ARSAGO SEPRIO – Proprio alla fine, allo scadere di quella che è una «chiacchierata» per riassumere il lavoro degli ultimi anni, arriva il coup de théâtre di Fabio Montagnoli: «Eccolo qui, il fascicolo che testimonia la cronistoria delle opere e dove sono stati presi i soldi». Una «brochure con i dati veritieri». Perché, affonda, «non è vero, cari cittadini, che i finanziamenti arrivano a pioggia: bisogna cercarseli». Ad Arsago Seprio è stata fin dall’inizio una campagna elettorale frizzante. E ora che manca pochissimo al voto, il sindaco uscente approfitta di una delle ultime occasioni per lanciare una (ben più di una) frecciata al suo omonimo avversario.
Cinque anni di lavoro
Un percorso lungo cinque anni che il leader di Insieme per Arsago ripercorre passo passo. «Ci serve un altro quinquennio per terminare i nostri progetti, quanto basta per poi lasciare spazio ai giovani». Fabio Montagnoli ha riassunto gli interventi («Ben 7 milioni e 100mila euro totali») effettuati a «360 gradi», rivolti a immobili comunali, scuole, palestre.
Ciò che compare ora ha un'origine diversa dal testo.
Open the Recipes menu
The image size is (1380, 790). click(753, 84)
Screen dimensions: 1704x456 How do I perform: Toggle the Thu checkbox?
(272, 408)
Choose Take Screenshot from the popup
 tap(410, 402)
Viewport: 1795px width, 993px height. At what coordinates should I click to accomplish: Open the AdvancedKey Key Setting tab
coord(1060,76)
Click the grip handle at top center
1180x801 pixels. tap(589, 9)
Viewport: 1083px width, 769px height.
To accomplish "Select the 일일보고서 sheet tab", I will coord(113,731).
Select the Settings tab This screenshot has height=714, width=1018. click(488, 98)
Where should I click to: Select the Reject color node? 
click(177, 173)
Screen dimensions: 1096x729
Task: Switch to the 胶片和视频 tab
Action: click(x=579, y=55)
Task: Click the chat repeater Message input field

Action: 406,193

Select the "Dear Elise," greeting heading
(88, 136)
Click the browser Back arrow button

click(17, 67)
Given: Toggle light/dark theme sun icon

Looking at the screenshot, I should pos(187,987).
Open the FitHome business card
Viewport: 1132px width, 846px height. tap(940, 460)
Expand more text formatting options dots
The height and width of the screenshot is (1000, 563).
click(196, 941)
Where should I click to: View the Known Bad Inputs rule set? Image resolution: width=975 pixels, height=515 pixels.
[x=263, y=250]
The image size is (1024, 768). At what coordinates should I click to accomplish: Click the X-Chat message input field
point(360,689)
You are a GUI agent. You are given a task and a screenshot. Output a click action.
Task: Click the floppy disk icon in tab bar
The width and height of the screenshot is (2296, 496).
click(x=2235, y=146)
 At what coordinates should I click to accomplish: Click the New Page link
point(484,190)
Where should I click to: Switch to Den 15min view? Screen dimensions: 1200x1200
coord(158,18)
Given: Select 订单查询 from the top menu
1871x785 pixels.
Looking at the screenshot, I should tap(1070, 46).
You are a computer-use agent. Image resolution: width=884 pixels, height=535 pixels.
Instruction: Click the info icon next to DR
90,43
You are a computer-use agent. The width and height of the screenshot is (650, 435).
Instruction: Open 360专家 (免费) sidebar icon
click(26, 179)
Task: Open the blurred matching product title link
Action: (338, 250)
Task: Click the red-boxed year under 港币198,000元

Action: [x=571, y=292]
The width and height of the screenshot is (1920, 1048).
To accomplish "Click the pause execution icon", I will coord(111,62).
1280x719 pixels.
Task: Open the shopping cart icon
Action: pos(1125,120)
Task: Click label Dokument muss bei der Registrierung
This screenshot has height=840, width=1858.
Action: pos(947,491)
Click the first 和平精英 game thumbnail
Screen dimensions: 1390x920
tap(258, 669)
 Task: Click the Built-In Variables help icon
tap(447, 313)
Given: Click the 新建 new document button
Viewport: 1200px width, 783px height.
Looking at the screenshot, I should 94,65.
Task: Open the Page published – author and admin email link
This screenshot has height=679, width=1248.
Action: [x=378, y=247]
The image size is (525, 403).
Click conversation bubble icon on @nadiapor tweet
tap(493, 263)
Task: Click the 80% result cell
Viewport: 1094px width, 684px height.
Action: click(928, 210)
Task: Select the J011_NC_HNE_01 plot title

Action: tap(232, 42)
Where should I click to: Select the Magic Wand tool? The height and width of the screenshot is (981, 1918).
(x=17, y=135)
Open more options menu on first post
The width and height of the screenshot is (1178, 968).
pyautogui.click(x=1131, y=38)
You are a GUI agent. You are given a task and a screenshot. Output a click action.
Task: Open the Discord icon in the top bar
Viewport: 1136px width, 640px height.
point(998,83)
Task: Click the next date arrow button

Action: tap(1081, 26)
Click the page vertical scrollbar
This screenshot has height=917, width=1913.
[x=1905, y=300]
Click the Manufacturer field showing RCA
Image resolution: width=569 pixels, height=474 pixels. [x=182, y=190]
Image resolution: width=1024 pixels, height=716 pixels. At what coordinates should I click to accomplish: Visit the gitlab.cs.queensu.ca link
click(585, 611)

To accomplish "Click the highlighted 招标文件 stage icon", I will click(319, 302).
Ma anche al parco Pissina, agli adeguamenti normativi e a quello che «sta più a cuore»: la rinascita dell’ex asilo Achille Porraneo, ora diventato un polo per l’infanzia. Guardando al futuro, poi, è inevitabile affrontare il tema Malpensa e le grandi partite in corso: su tutti, il Masteprlan e le nuove rotte di decollo. Ma anche a quello che continua a essere il progetto «inserito nel libro dei sogni», ovvero la «necessaria» tangenziale di Arsago. Argomenti portati avanti tra una frecciata e l’altra.